Another reason for assessing the companion diagnostic landscape regarding any new biomarker or indication relates to the national or regional regulations around therapies or testing. In Italy, for example, for some types of cancer the biomarker should be included in the guidelines, so pharma companies need to be aware of pathology society guidelines. It is here where a landscape analysis can be of great value. It can also help when considering the test platform needed. The PD-L1 22C3 pharmDx kit needs the Dako platform but in some countries validation studies are trying to assess its reliability on another platform, which could be less costly and more widely available in the EU. This does, however, require an extra effort by labs that have to run an internal or national validation study. This can have a negative impact on the time taken to adopt a new test. Even so, could this alternative approach offer a greater coverage of diagnostic testing for pharma?
It is important for laboratories to have solid evidence for a biomarker’s utility when introducing it into routine practice, and now there are a number of studies showing the PD-L1 22C3 pharmDx kit to be clinically reliable with good results. Since the scientific community is convinced of the utility of PD-L1 in lung cancer, the main barriers to test adoption for other indications are easier to remove. So the ideal scenario is to have an operational lab network ready to start testing at the earliest opportunity.
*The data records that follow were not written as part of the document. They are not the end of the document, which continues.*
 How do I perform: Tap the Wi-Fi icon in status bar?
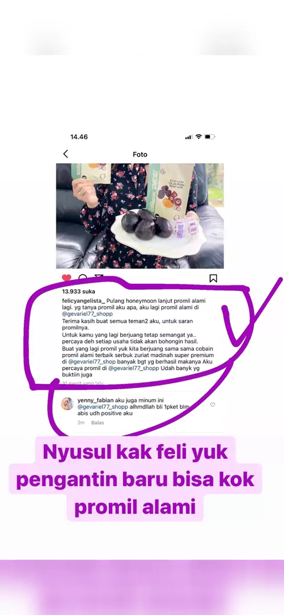(x=198, y=137)
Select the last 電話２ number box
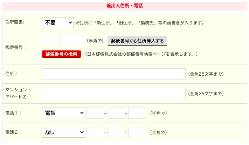This screenshot has width=249, height=145. tap(137, 132)
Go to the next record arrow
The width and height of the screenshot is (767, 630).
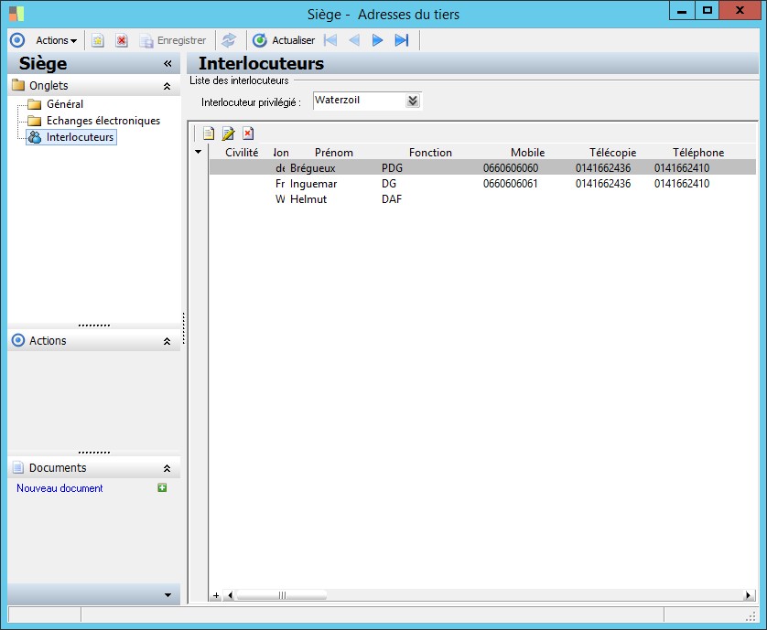click(x=377, y=40)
In the fast-paced marketplace of precision medicine, having an efficient lab network in place to test for any new biomarker or disease indication could provide a competitive edge. Diaceutics can provide this deeper understanding of the companion diagnostic testing landscape for pharma as we have invested in a global laboratory network, can access updated lab data and have regional teams on the ground with expertise to provide insights relating to a particular country’s testing capabilities. We can also advise on country-specific guidelines as we have strong links with key advisors and many national pathology societies.
You might know your diagnostic landscape for one indication but will you be able to see it in sharp focus when the next one comes along?